Stretchy like what? I buy coin, let it sit there, and occasionally use it to purchase items from the internet. My biggest purchase using LTC was like 300usd. Bought a lot of shirts from pharmacom...

----------


## Bio-Active

> Stretchy like what? I buy coin, let it sit there, and occasionally use it to purchase items from the internet. My biggest purchase using LTC was like 300usd. Bought a lot of shirts from pharmacom...


You really should get a secure wallet for making purchases

----------


## Luttrj

Went with Jaxx wallet.

----------


## Bio-Active

> Went with Jaxx wallet.


I like the Currency it supports  :Smilie:

----------


## Luttrj

> I like the Currency it supports


 Thanks for all your info.

----------


## Bio-Active

Games to earn bitcoins?

----------


## Luttrj

Above my head

----------


## Bio-Active

They are just games that earn you bits of coins for fun

----------


## Bio-Active

Nice to see bitcoin climbing again. It was up to 10,700 this morning when I checked

----------


## almostgone

Thanks for all of this info and effort, Bio!  :Smilie: 


I did get a Blockchain wallet setup. Maybe this weekend I'll venture into buying btc and moving it it into my Blockchain wallet.

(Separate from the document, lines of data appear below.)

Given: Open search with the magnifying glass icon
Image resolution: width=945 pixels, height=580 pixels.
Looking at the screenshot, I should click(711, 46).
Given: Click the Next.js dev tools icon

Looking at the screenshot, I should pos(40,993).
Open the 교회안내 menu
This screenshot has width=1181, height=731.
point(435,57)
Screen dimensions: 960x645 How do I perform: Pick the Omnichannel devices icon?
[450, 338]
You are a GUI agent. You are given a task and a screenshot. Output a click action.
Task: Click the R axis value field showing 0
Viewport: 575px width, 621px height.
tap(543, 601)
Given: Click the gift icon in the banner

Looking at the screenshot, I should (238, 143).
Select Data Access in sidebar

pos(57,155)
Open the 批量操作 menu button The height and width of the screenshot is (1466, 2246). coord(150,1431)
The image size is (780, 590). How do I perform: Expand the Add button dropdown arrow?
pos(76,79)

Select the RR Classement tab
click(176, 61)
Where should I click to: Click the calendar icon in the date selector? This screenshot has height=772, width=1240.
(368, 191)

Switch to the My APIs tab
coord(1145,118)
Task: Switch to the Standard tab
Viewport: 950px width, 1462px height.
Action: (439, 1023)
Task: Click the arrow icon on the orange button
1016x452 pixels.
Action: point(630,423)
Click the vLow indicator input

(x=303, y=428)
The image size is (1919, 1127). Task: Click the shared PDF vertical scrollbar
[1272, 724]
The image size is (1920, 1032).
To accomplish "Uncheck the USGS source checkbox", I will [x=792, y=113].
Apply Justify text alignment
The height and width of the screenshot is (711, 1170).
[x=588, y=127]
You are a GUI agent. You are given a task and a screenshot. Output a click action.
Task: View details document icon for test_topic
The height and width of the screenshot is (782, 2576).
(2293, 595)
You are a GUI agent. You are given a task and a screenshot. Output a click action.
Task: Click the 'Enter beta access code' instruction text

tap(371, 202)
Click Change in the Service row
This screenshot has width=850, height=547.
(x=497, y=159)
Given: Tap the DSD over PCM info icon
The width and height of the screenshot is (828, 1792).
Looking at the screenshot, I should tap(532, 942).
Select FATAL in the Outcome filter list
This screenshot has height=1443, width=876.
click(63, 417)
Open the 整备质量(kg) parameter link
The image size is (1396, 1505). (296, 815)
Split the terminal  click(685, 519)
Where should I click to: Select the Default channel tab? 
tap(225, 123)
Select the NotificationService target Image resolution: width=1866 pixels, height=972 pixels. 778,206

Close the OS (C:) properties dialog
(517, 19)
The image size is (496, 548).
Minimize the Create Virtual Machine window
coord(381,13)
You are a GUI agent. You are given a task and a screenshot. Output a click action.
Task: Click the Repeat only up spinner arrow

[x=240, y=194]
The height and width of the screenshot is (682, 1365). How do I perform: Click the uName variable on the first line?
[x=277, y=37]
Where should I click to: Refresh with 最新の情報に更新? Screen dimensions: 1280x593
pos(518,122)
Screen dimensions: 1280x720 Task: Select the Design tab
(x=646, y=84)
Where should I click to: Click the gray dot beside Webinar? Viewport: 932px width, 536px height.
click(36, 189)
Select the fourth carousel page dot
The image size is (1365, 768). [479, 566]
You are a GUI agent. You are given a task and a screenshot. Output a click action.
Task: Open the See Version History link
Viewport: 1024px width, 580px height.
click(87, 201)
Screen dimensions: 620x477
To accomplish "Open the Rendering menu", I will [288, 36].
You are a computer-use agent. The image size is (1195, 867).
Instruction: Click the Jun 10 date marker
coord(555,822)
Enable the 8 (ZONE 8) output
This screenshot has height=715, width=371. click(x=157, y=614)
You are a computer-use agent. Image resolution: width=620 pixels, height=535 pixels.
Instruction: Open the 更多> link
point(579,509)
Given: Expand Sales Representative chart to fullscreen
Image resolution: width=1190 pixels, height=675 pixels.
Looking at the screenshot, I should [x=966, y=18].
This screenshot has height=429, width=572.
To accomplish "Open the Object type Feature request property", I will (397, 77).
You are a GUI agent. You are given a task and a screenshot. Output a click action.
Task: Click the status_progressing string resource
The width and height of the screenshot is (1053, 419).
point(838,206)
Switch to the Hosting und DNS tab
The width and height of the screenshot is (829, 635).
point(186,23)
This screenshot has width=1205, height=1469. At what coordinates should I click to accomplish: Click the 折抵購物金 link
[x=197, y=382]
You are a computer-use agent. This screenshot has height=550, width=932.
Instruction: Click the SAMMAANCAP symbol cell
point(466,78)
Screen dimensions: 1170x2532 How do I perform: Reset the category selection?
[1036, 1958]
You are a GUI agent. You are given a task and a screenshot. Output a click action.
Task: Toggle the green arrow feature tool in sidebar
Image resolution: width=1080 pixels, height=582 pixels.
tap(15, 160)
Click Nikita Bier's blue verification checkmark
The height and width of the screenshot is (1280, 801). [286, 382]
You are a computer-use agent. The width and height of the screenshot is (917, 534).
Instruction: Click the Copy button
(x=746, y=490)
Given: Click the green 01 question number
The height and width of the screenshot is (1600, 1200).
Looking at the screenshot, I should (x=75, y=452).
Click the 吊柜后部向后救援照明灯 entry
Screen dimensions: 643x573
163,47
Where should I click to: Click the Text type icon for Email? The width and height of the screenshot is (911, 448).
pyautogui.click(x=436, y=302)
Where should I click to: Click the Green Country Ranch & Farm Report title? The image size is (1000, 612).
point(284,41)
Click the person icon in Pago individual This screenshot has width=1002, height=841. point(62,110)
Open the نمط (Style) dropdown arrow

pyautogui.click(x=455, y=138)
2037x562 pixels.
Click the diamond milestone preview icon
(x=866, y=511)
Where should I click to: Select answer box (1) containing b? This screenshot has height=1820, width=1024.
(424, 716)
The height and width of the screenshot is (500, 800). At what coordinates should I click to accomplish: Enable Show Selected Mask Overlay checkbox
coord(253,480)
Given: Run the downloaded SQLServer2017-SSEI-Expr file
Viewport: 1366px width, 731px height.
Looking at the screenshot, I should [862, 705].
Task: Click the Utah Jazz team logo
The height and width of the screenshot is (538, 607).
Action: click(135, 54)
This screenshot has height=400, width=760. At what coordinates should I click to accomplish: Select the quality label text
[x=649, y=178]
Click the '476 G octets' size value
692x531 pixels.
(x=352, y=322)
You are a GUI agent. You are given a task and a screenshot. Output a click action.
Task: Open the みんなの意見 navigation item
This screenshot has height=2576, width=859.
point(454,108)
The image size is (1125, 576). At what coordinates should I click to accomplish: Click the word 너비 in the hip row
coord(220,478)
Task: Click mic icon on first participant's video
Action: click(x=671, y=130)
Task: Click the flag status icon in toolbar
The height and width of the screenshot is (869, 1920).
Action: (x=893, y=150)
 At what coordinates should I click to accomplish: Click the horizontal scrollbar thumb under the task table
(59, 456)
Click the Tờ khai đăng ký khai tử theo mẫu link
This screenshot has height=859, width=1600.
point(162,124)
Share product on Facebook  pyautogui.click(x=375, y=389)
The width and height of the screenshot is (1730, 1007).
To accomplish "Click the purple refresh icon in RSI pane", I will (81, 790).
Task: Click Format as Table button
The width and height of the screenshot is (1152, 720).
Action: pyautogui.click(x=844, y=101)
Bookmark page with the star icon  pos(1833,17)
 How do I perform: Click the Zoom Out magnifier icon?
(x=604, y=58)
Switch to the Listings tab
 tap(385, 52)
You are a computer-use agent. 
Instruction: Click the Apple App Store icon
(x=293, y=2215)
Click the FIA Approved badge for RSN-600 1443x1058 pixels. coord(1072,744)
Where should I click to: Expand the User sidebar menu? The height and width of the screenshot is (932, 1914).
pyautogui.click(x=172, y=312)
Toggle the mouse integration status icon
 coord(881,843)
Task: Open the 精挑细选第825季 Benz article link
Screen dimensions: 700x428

Edit: I did find a local cryptocurrency ATM as well. How much of a PITA is it to go that route and what info would I need to have on hand to buy and move it to my Blockchain wallet?

----------


## Bio-Active

> Thanks for all of this info and effort, Bio! 
> 
> 
> I did get a Blockchain wallet setup. Maybe this weekend I'll venture into buying btc and moving it it into my Blockchain wallet.
> 
> 
> Edit: I did find a local cryptocurrency ATM as well. How much of a PITA is it to go that route and what info would I need to have on hand to buy and move it to my Blockchain wallet?


Do not bother with Coin base Go to he ATM and send the coins directly to block chain. All you will have to do is click Receive in the Block chain App and scan the QR Code at the ATM and it will put the coin straight to Your BC Wallet

----------


## almostgone

> Do not bother with Coin base Go to he ATM and send the coins directly to block chain. All you will have to do is click Receive in the Block chain App and scan the QR Code at the ATM and it will put the coin straight to Your BC Wallet


F-in awesome! Thanks, Bio!  :Smilie:

----------


## Bio-Active

> F-in awesome! Thanks, Bio!


Welcome to a much easier way of doing things brother!!

----------


## Luttrj

So, I wanna purchase something and the site states not to use Coinbase cause they will cancel my acct. They suggest blockchain. I opened a BC wallet. My question is, is it safe to keep LTC in coinbase until I want to move to BC and change to BTC to then make purchases with or am I making this too difficult?

----------


## Bio-Active

> So, I wanna purchase something and the site states not to use Coinbase cause they will cancel my acct. They suggest blockchain. I opened a BC wallet. My question is, is it safe to keep LTC in coinbase until I want to move to BC and change to BTC to then make purchases with or am I making this too difficult?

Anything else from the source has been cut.